Non accosto a caso la parola "dolcezza" alla parola "illusione": per me anche ciò che illude è reale, almeno finché ci credo. Posso farcela, se lo credo tale. Nulla è già certo e reale e solido, perché ogni cosa è in divenire, e se ho la forza di vedere la vita in questa maniera, allora tutto è ancora e sempre possibile.

Ecco, la disillusione pone e impone un velo davanti agli occhi che impedisce loro di percepire la luminosità di un sogno, di una possibilità, e così accade che "si alza sempre lenta come un tempo l'alba magica in collina, ma non provo più quando la guardo quello che provavo prima".

Canzone delle osterie di fuori porta dice tante altre cose, riferendosi anche alla storia di quegli anni: "Ma le strade sono piene di una rabbia che ogni giorno urla più forte, son caduti i fiori e hanno lasciato solo simboli di morte" e per me è impossibile non pensare alla strage di piazza Fontana (12-12-1969), per molti, me compresa, un evento determinante della storia della prima repubblica italiana.
Il decennio successivo, quello nel quale Guccini scrive questi versi (1972-'74), è noto con l'appellativo di "anni di piombo" e la disillusione portata da quella bomba nel cuore di Milano aveva in effetti spezzato un incantesimo, risvegliato dal sogno dell'azione collettiva (la primavera sessantottina, l'autunno caldo, l'unione tra movimenti studenteschi e operai).

Una canzone apparentemente priva di spiragli di luce è in realtà essa stessa luce, o almeno, lo è per me.
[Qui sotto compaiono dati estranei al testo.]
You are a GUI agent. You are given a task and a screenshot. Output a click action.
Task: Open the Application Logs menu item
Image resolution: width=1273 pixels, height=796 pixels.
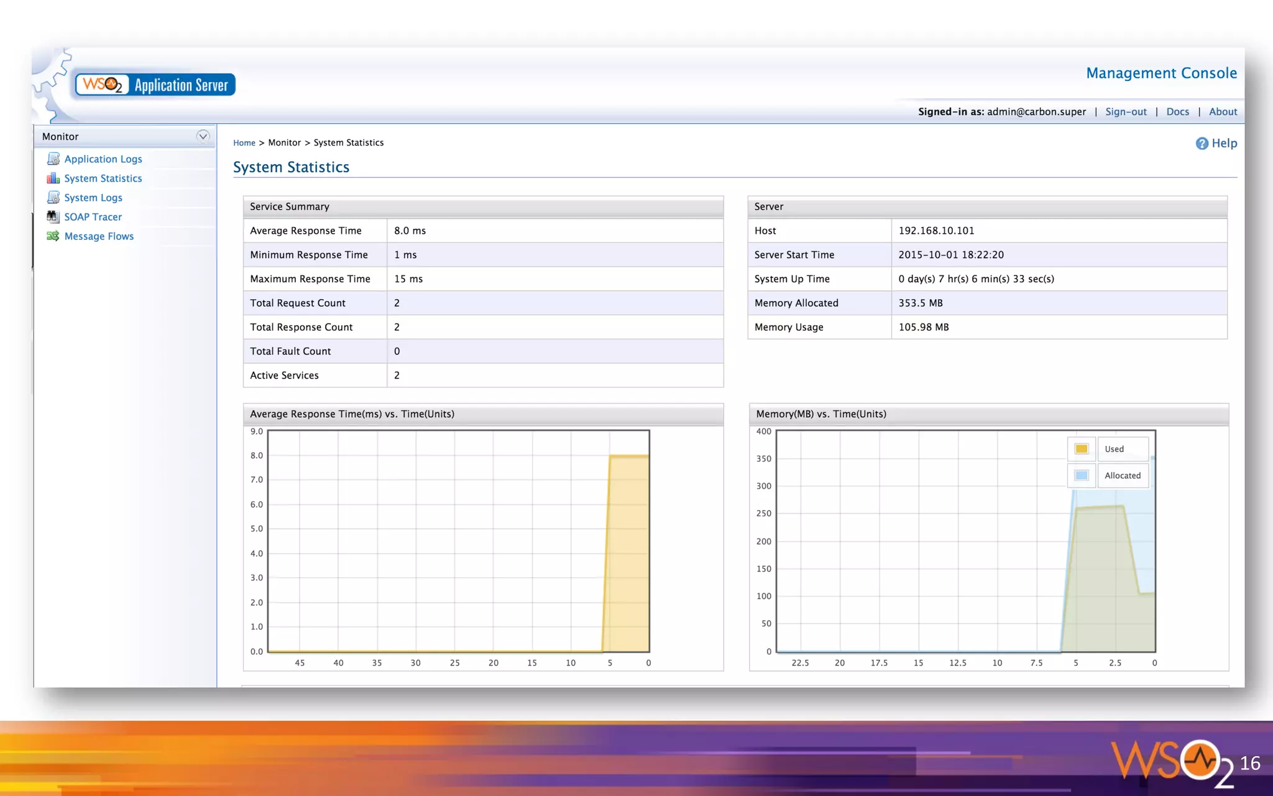click(103, 159)
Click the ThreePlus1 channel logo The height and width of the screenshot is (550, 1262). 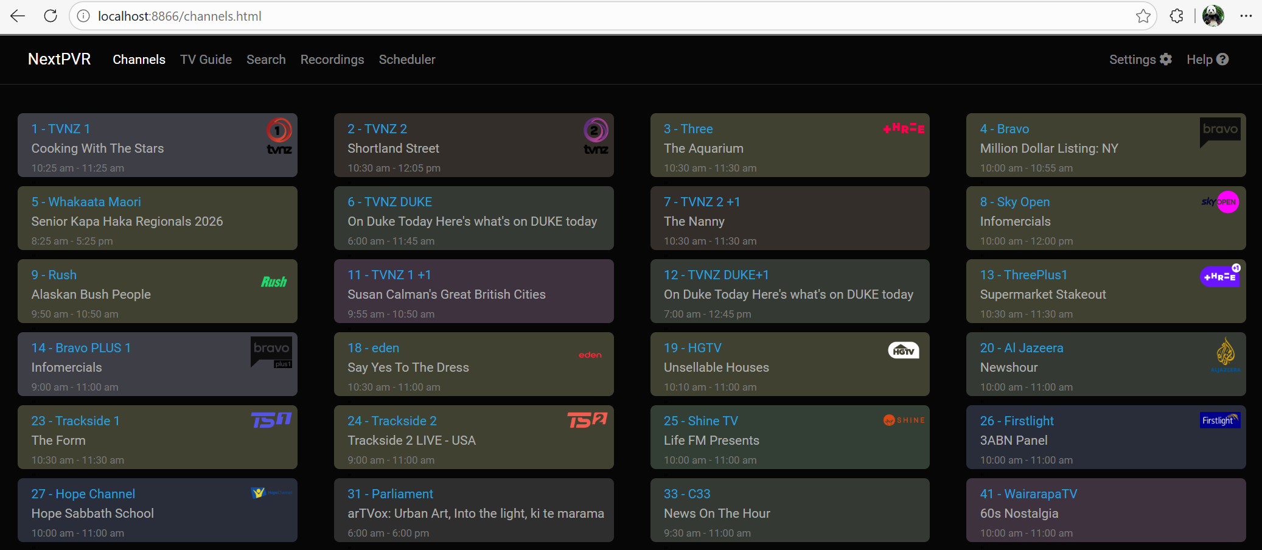point(1219,276)
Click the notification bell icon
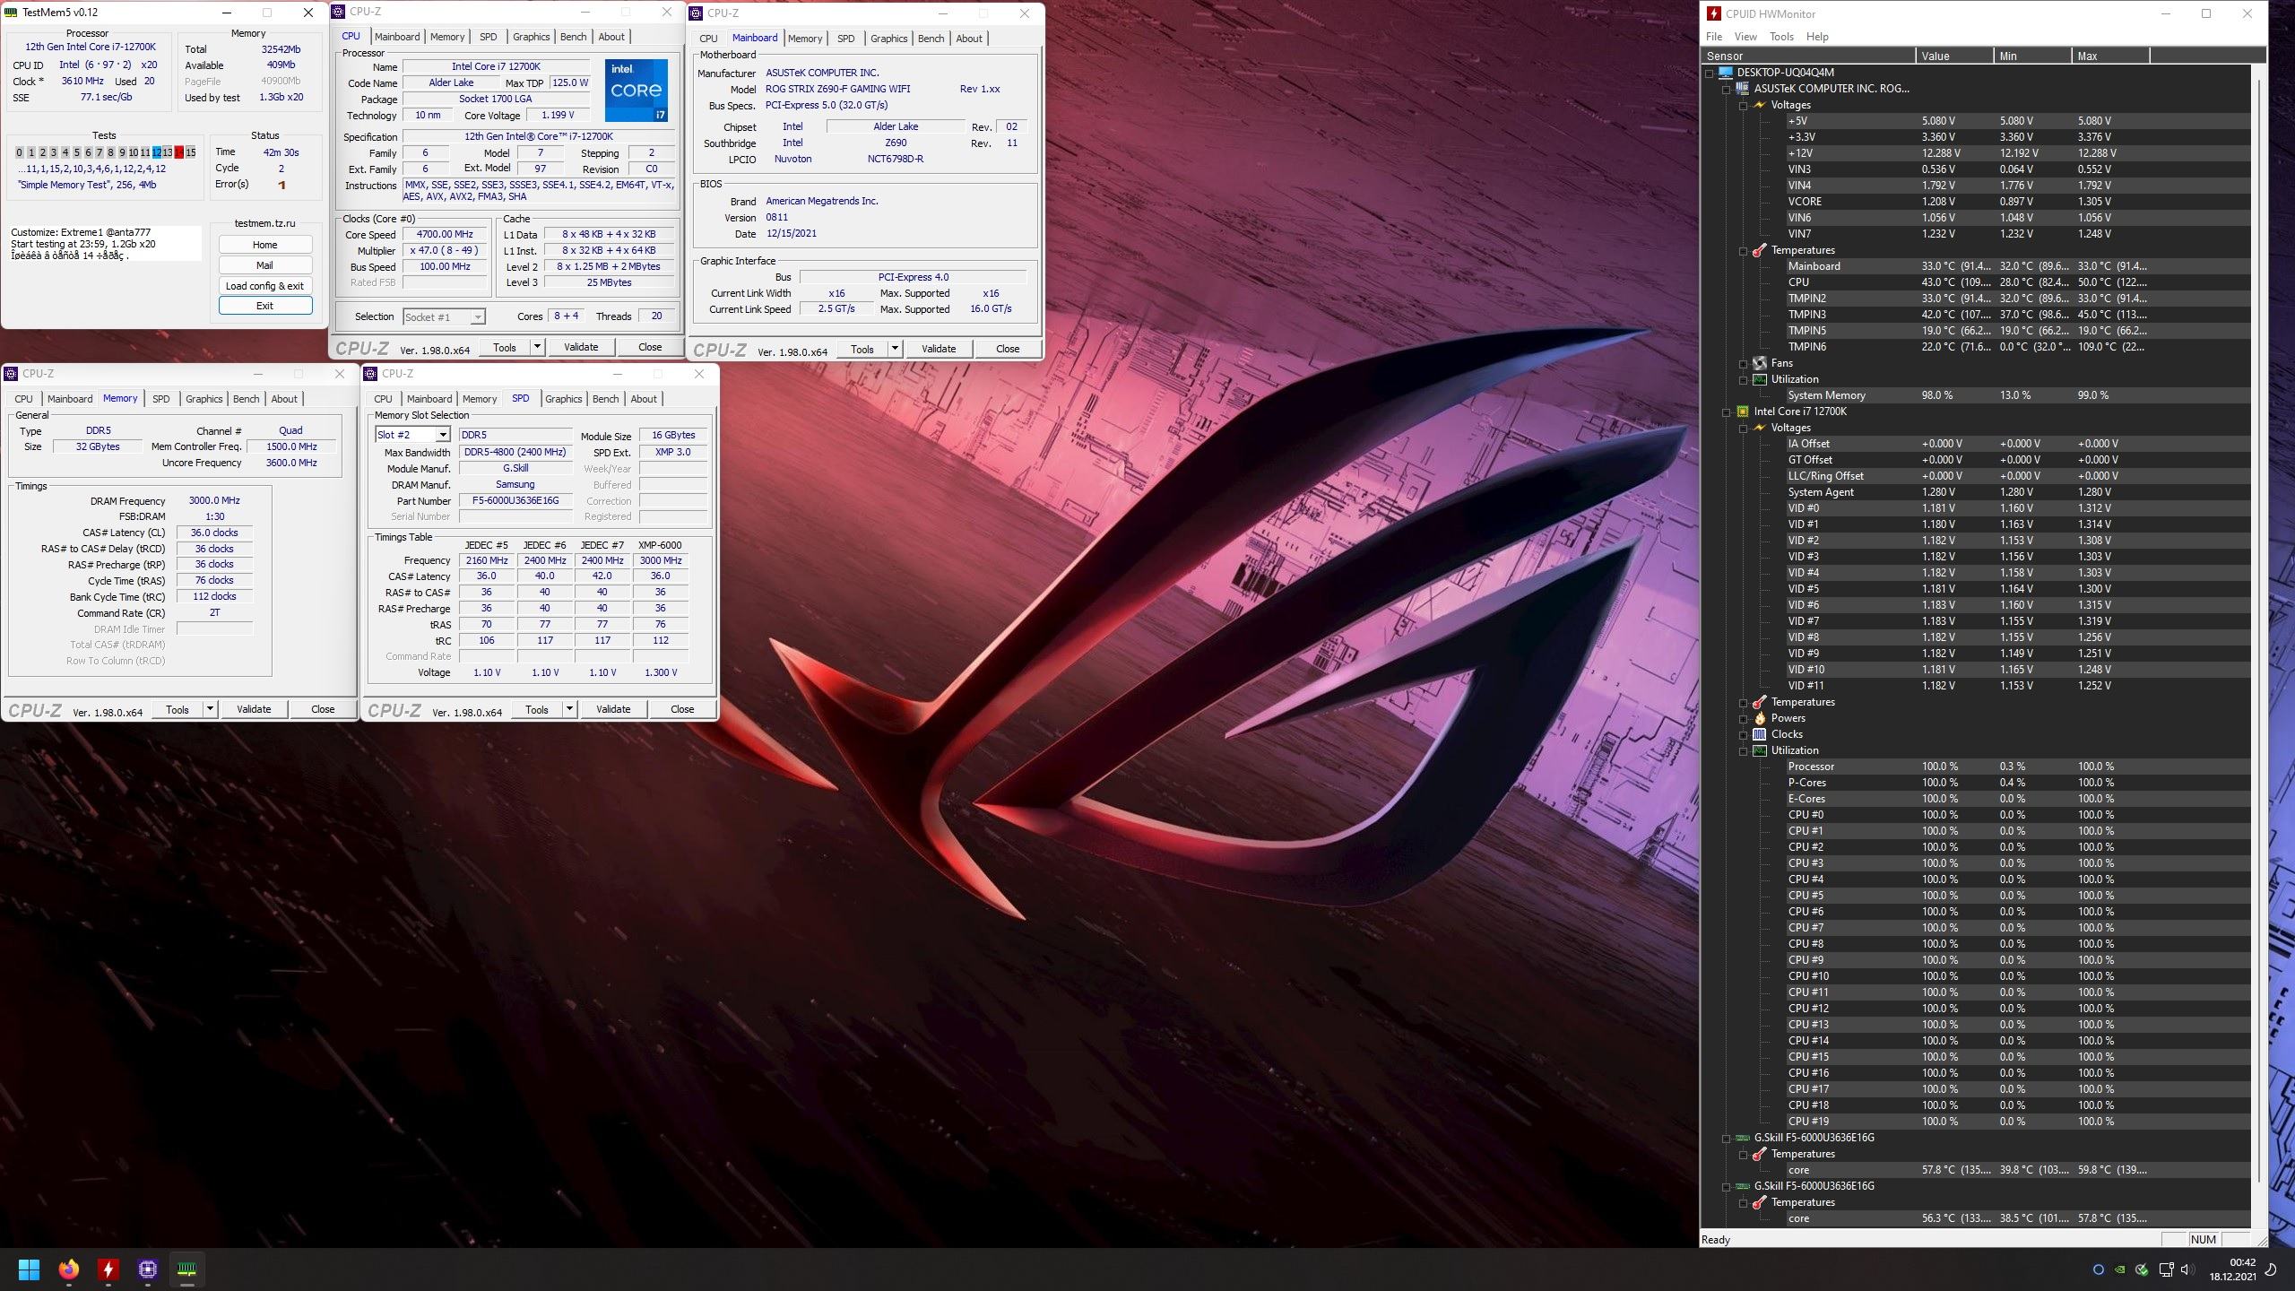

Mi ha come rimessa in guardia dallo strisciare subdolo e silenzioso della disillusione. Apro gli occhi e resto vigile, ma dentro me non smetto di sognare.



Sono ancora aperte come un tempo le osterie di fuori porta, 
ma la gente che ci andava a bere fuori o dentro è tutta morta: 
qualcuno è andato per età, qualcuno perchè già dottore 
e insegue una maturità, si è sposato, fa carriera ed è una morte un po' peggiore... 

Cadon come foglie o gli ubriachi sulle strade che hanno scelto, 
delle rabbie antiche non rimane che una frase o qualche gesto, 
non so se scusano il passato per giovinezza o per errore, 
non so se ancora desto in loro, se m' incontrano per forza, la curiosità o il timore... 

Io ora mi alzo tardi tutti i giorni, tiro sempre a far mattino, 
le carte poi il caffè della stazione per neutralizzare il vino, 
ma non ho scuse da portare, non dico più d'esser poeta, 
non ho utopie da realizzare: stare a letto il giorno dopo è forse l'unica mia meta... 

Si alza sempre lenta come un tempo l'alba magica in collina, 
ma non provo più quando la guardo quello che provavo prima. 
Ladri e profeti di futuro mi hanno portato via parecchio, 
il giorno è sempre un po' più oscuro, sarà forse perchè è storia, sarà forse perchè invecchio... 

Ma le strade sono piene di una rabbia che ogni giorno urla più forte, 
son caduti i fiori e hanno lasciato solo simboli di morte. 
Dimmi se son da lapidare se mi nascondo sempre più, 
ma ognuno ha la sua pietra pronta e la prima, non negare, me la tireresti tu... 

Sono più famoso che in quel tempo quando tu mi conoscevi, 
non più amici, ho un pubblico che ascolta le canzoni in cui credevi 
e forse ridono di me, ma in fondo ho la coscienza pura, 
non rider tu se dico questo, ride chi ha nel cuore l'odio e nella mente la paura... 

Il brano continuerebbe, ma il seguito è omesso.